Make a “Web-Proxy” - Step By Step

2019-09-21 07:39发布

问题:

Is there any way to show another page into your page? I cannot use frames, because frame will open that page directly, I want to copy the whole page and save it into new file, then show my new file to user. I think it is better to do this using a simple URL encryption because I don't like to show the real page address. For example, I want to use below URL instead of yahoo.com: www.myDomain.com/Open.aspx?url=zbipp_dpn ... I know how to read, encrypt and decrypt URL, but my problem is I don't know how to copy that page into new page and how to show that.

EDIT: I don't know how to start research even I don't know what should I looking for. This is the reason why I am asking my question here, from experts. I need a keyword to start research!

回答1:

It sounds like you are trying to setup a proxy.

You could do the following:

  • Listen for requests using an HTTP handler. This can be an MVC controller, a web form (ASPX), an instance of IHttpHandler, even a raw TCP server.

  • Use the encrypted URL to determine the target website.

  • Make a request from your website to the other website. There are multiple ways to do this in .Net, including the HttpClient class.

  • Convert the response to a string.

  • (Optional) parse links in the content to point to your proxy website address instead of the real address.

  • Return the string to the caller as the body of the response. As far as their browser knows, it is the page they requested.

Disclaimer: While proxies are commonly used, there are potential implications (beyond my non-legal knowledge and advice) to presenting someone else's content under a different URL. In addition, there may be other (perhaps serious) ramifications to circumventing filtered content. Proxied content even with the modified URL may still trigger a filter.



回答2:

Well, finally I started creating a web proxy.

I decided to explain my work here for two reasons: 1) For everyone who wants to start a similar project. 2) Most parts of these codes are copied from Stack pages, I've just collected them. ;)

I need experts to correct my mistakes and help me to continue.

Here is what I did:


ASP (Default.aspx):

I put a textbox named "txtURL" to enter the web address by user.

I put a button named "btnRun" to start processing.

For now, these components are enough!


C#:

Clicking on "btnRun", makes the page redirecting to: "www.domain.com/default.aspx?URL=(xxx)" - xxx will be replaced by web page address encrypted by a function.

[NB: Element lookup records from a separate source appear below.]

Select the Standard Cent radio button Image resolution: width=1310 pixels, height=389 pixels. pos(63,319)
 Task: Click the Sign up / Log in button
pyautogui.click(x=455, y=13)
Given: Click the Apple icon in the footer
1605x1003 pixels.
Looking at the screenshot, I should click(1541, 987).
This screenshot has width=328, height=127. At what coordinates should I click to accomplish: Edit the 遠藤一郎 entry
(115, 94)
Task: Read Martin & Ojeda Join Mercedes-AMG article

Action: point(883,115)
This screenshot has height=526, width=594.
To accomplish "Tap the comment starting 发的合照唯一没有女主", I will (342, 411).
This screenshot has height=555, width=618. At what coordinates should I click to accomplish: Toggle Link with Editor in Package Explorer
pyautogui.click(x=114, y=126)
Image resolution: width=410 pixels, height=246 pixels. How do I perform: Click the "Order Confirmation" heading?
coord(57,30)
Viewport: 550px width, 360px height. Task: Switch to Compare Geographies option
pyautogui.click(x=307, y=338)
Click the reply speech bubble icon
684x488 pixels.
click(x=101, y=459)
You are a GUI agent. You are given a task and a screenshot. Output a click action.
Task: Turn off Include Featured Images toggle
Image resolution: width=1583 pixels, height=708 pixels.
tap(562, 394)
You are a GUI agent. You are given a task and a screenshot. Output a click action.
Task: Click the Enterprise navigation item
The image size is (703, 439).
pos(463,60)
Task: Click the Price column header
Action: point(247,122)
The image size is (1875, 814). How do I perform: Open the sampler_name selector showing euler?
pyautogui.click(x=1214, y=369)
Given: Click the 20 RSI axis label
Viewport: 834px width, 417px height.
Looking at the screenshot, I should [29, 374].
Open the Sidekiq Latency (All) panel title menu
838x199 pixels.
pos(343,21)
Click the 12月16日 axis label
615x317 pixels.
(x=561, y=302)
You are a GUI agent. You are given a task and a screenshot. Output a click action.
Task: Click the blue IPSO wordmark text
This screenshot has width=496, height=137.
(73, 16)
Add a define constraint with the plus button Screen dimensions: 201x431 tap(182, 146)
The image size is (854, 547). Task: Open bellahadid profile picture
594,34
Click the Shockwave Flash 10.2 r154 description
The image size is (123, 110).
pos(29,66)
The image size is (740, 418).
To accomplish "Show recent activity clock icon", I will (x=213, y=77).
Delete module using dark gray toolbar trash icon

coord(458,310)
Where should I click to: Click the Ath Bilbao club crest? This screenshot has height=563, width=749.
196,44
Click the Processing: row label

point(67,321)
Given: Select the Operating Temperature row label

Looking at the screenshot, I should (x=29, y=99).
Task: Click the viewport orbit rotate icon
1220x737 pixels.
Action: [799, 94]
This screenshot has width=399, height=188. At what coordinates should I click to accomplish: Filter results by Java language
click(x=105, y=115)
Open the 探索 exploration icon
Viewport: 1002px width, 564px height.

This is the code for btnRun_Click:

protected void btnRun_Click(object sender, EventArgs e)
    {
        if (txtURL.Text.Length == 0) return;
        if (!(txtURL.Text.ToLower().StartsWith("http://") || txtURL.Text.ToLower().StartsWith("https://")))
            txtURL.Text = "http://" + txtURL.Text;

        try
        {
            Response.Redirect("Default.aspx?URL=(" + Encrypt(txtURL.Text, mainKey) + ")", false);
        }
        catch (Exception ex)
        {
            ShowPopUpMsg(ex.Message);
        }

I'll explain "Encrypt" and "ShowPopUpMsg" functions later.

By clicking on "btnRun", this page will be refreshed and the encrypted URL will be included in the address.

Now, in "Page_Load", we should read the encrypted URL (also a condition to detect postback):

protected void Page_Load(object sender, EventArgs e)
    {
        string url = Regex.Match(HttpContext.Current.Request.Url.AbsoluteUri, @"\(([^)]*)\)").Groups[1].Value;
        if (url.Length == 0 || Page.IsPostBack) return;

From now, every code is added to "Page_Load", one after other.

Decrypt the URL and read the remote web page source-code:

try
        {
            txtURL.Text = Server.UrlDecode(Decrypt(url, mainKey));
            string TheUrl = txtURL.Text;
            string response = GetHtmlPage(TheUrl);

I'll explain "Decrypt" and "GetHtmlPage" later.

Now, we have the source-code in "response".

Next step is find the links in this source-code. Begining of the links is "href="xxx"" and xxx is the link. We must replace them with our links through the proxy:

            response = response.Replace("href =", "href=");
            response = response.Replace("href\n=", "href=");
            response = response.Replace("href\t=", "href=");

            HtmlWeb hw = new HtmlWeb();
            HtmlDocument doc = hw.Load(txtURL.Text);
            foreach (HtmlNode link in doc.DocumentNode.SelectNodes("//a[@href]"))
            {
                char[] c = { ' ', '\"' };
                string s = link.OuterHtml;
                int from = s.IndexOf("href=");
                int to = SearchString(s, from, '\"');

                s = s.Substring(from + 5, to - from - 5);
                s.TrimStart(c);
                if (s.StartsWith("\"")) s = s.Remove(0, 1);

"SearchString" is a function to return the closing quotation mark of "href". I'll explain this later.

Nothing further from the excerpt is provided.